Redação CORREIO
O prefeito reeleito de Aporá (cidade a 186km de Salvador), Ivonei Raimundo dos Santos, é alvo de duas ações civis públicas do Ministério Público estadual por improbidade administrativa. Segundo o MP, ele contratou a 'Organização Técnica de Assessoramento aos Municípios' (Ortam) para fornecimento de mão-de-obra sem licitação.
De acordo com a promotora de Justiça Monia Lopes de Souza Ghignone, em junho de 2006 e janeiro de 2007, o prefeito firmou Termos de Ajustamento de Conduta com o MP, comprometendo-se a exonerar servidores com grau de parentesco com o prefeito, vice-prefeito, secretários e vereadores. Ele também assumiu o compromisso, segundo a promotora, de manter somente servidores concursados nos quadros do município.

**Extrato dos registros**
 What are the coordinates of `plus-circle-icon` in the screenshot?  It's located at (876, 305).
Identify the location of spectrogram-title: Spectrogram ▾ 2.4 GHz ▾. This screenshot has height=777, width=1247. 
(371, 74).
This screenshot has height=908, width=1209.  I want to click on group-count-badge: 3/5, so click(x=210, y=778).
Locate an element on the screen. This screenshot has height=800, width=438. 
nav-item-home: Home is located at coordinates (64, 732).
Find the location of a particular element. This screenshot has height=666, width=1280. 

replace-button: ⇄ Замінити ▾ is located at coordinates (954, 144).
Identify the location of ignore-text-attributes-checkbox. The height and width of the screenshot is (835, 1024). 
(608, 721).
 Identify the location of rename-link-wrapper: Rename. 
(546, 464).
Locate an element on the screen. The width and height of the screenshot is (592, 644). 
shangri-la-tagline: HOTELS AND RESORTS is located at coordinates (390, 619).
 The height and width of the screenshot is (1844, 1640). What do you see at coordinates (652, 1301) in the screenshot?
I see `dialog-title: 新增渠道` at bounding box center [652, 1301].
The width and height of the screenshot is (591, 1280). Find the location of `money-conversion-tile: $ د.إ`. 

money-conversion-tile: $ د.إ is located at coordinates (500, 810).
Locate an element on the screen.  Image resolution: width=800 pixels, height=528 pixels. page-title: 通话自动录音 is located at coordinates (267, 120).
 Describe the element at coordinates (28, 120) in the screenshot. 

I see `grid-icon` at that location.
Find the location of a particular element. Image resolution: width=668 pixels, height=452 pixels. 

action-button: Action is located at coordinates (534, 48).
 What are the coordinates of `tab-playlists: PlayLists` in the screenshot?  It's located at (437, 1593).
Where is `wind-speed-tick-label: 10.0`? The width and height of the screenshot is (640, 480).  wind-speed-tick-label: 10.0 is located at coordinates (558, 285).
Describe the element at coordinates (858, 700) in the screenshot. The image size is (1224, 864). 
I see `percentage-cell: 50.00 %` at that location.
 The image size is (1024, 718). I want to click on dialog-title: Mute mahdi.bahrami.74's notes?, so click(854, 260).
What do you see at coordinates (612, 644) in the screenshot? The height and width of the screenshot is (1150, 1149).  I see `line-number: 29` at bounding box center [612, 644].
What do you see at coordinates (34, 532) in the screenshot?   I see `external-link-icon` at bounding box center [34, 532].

**O que fazer**
Transcreva na íntegra, sem nenhuma alteração, o trecho citado sobre as ações do Ministério Público contra o prefeito de Aporá.

**Campo de resposta**
Redação CORREIO
O prefeito reeleito de Aporá (cidade a 186km de Salvador), Ivonei Raimundo dos Santos, é alvo de duas ações civis públicas do Ministério Público estadual por improbidade administrativa. Segundo o MP, ele contratou a 'Organização Técnica de Assessoramento aos Municípios' (Ortam) para fornecimento de mão-de-obra sem licitação.
De acordo com a promotora de Justiça Monia Lopes de Souza Ghignone, em junho de 2006 e janeiro de 2007, o prefeito firmou Termos de Ajustamento de Conduta com o MP, comprometendo-se a exonerar servidores com grau de parentesco com o prefeito, vice-prefeito, secretários e vereadores. Ele também assumiu o compromisso, segundo a promotora, de manter somente servidores concursados nos quadros do município.